Rescale the records starting at the first line and ending at the line that contains "click(253, 71)", writing all of those lines out again with the requests included. Multiply every coordinate in the answers by 2.2 and round each result to a whole number, with halves rounded up.
___ EXTRACTED RECORDS
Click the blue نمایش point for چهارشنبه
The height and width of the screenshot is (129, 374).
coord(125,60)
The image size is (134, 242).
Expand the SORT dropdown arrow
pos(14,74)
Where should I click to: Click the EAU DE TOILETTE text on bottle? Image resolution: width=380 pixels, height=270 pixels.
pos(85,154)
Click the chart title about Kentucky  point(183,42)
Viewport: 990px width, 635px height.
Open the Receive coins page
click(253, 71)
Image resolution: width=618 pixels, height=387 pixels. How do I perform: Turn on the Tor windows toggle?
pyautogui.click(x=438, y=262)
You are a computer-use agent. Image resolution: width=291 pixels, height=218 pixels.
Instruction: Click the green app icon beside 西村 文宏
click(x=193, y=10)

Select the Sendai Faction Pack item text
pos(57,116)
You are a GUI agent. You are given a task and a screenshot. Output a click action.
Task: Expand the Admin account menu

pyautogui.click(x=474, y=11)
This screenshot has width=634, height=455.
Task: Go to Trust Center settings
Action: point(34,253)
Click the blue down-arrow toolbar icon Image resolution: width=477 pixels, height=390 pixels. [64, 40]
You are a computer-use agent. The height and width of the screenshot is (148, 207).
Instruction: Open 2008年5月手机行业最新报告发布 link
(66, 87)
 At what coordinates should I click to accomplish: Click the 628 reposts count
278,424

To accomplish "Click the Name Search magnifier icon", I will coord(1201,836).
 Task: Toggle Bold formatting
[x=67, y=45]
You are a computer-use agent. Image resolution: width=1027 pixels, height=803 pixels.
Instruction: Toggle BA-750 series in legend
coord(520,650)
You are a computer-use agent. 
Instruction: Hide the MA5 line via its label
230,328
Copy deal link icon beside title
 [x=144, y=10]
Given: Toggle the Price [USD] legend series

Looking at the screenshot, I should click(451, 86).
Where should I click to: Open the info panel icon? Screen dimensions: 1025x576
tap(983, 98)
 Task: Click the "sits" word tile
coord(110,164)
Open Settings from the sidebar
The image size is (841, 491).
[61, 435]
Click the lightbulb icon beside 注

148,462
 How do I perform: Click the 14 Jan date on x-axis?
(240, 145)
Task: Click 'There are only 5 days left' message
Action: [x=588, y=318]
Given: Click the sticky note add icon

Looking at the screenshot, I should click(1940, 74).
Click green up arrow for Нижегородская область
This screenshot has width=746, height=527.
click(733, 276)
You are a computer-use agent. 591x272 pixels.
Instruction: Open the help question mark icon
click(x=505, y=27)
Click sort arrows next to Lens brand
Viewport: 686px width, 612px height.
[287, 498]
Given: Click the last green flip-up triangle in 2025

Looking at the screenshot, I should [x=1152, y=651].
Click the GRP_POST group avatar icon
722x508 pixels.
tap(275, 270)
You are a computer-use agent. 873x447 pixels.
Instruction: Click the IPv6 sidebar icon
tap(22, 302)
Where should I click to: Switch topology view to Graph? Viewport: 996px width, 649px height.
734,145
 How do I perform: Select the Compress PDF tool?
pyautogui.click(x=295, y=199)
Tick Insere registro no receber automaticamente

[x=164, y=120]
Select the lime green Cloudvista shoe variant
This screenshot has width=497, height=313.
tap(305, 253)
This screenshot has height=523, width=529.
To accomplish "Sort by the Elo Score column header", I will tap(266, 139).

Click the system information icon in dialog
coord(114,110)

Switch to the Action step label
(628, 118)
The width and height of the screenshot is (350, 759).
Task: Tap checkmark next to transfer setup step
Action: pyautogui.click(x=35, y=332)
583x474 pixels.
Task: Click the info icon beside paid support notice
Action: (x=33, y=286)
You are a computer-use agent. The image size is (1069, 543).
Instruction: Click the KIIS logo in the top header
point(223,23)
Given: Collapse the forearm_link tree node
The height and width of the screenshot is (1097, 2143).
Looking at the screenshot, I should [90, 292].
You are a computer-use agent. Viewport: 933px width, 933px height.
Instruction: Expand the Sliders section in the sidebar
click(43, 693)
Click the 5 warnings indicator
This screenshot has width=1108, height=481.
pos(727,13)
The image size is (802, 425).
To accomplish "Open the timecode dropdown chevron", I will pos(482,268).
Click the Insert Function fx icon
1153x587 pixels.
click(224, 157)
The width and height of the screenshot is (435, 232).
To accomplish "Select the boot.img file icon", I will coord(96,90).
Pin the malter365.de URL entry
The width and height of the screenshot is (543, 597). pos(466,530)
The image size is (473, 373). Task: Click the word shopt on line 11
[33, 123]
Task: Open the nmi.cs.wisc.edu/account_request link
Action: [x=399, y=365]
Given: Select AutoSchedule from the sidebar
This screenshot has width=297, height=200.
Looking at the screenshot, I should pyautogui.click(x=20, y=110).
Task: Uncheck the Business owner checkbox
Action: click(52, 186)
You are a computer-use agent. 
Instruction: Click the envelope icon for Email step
______
## CORRECT RESULT
Click the blue نمایش point for چهارشنبه
The height and width of the screenshot is (129, 374).
coord(275,132)
The image size is (134, 242).
Expand the SORT dropdown arrow
pos(31,163)
Where should I click to: Click the EAU DE TOILETTE text on bottle? Image resolution: width=380 pixels, height=270 pixels.
pos(187,339)
Click the chart title about Kentucky  point(403,92)
Viewport: 990px width, 635px height.
Open the Receive coins page
click(557, 156)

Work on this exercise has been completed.